Mostafa Chatrabgoon

Personal information
- Full name: Mostafa Chatrabgoon
- Date of birth: January 6, 1987 (age 38)
- Place of birth: Kashan, Iran
- Position(s): Striker

Team information
- Current team: Mes Rafsanjan
- Number: 10

Youth career
- 2002–2006: Pas Tehran

Senior career*
- Years: Team / Apps / (Gls)
- 2006–2009: Pas Tehran / 46 / (8)
- 2009–2010: Moghavemat / 8 / (0)
- 2010–2012: Gostaresh Foolad / 23 / (4)
- 2012–2013: Machine Sazi / 23 / (8)
- 2013–: Mes Rafsanjan / 11 / (0)

International career
- 2006: Iran U20 / 3 / (2)
- 2007: Iran U23 / 1 / (0)

= Mostafa Chatrabgoon =

Iranian football player

Mostafa Chatrabgoon (born January 6, 1987) is an Iranian football player. He plays for the Azadegan League club Mes Rafsanjan as a striker.

==Club career==
A product of the Pas Tehran's youth system, Chatrabgoon was drafted into the first team for the 2006–07 season. At the end of the season as Pas Tehran officially dissolved, he moved to Pas Hamedan along with other team members.

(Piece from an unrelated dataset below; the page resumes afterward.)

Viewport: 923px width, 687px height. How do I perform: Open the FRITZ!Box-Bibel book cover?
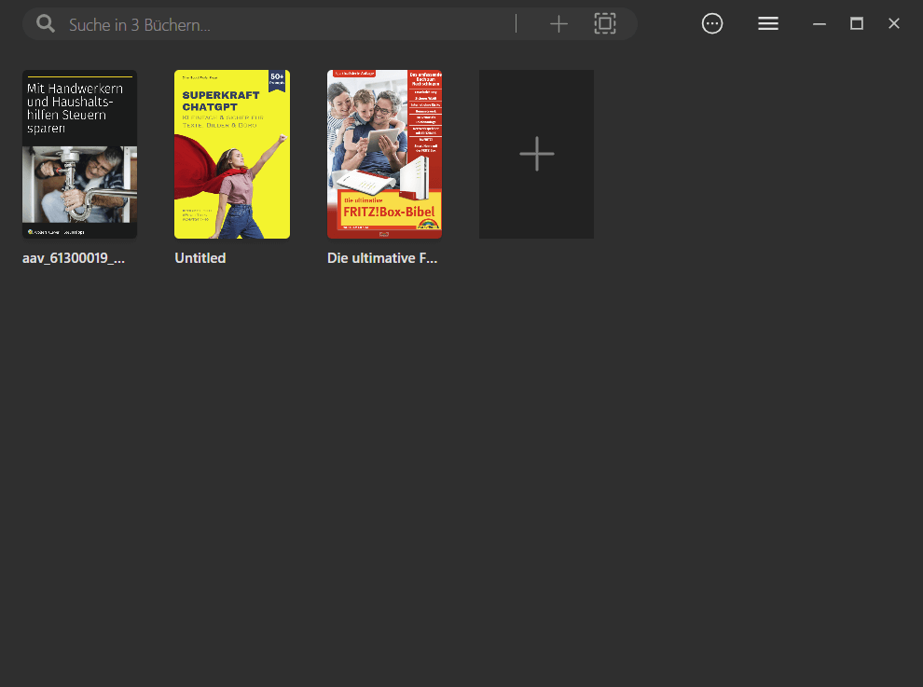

===Club career statistics===

| Club performance |  |  | League |  | Cup |  | Continental |  | Total |  |
| Season | Club | League | Apps | Goals | Apps | Goals | Apps | Goals | Apps | Goals |
| Iran |  |  | League |  | Hazfi Cup |  | Asia |  | Total |  |
| 2006–07 | Pas Tehran | Persian Gulf Cup | 9 | 3 |  |  | - | - |  |  |
| 2007–08 | Pas Hamedan | 34 | 4 | 2 | 0 | - | - | 36 | 4 |
| 2008–09 | 4 | 1 | 3 | 0 | - | - | 7 | 1 |
| 2009–10 | Moghavemat | 8 | 0 |  | 0 | - | - |  | 0 |
| Total | Iran |  | 55 | 8 |  |  | 0 | 0 |  |  |
| Career total |  |  | 55 | 8 |  |  | 0 | 0 |  |  |

- Assist Goals

| Season | Team | Assists |
|---|---|---|
| 06–07 | Pas Tehran | 2 |
| 07–08 | Pas Hamedan | 1 |
| 09–10 | Moghavemat | 1 |

==International career==
Mostafa Chatrabgoon was a member of Iran national under-20 football team at the 2006 AFC Youth Championship. He was also with Iran national under-23 football team, competing in the qualification games for the 2008 Summer Olympics.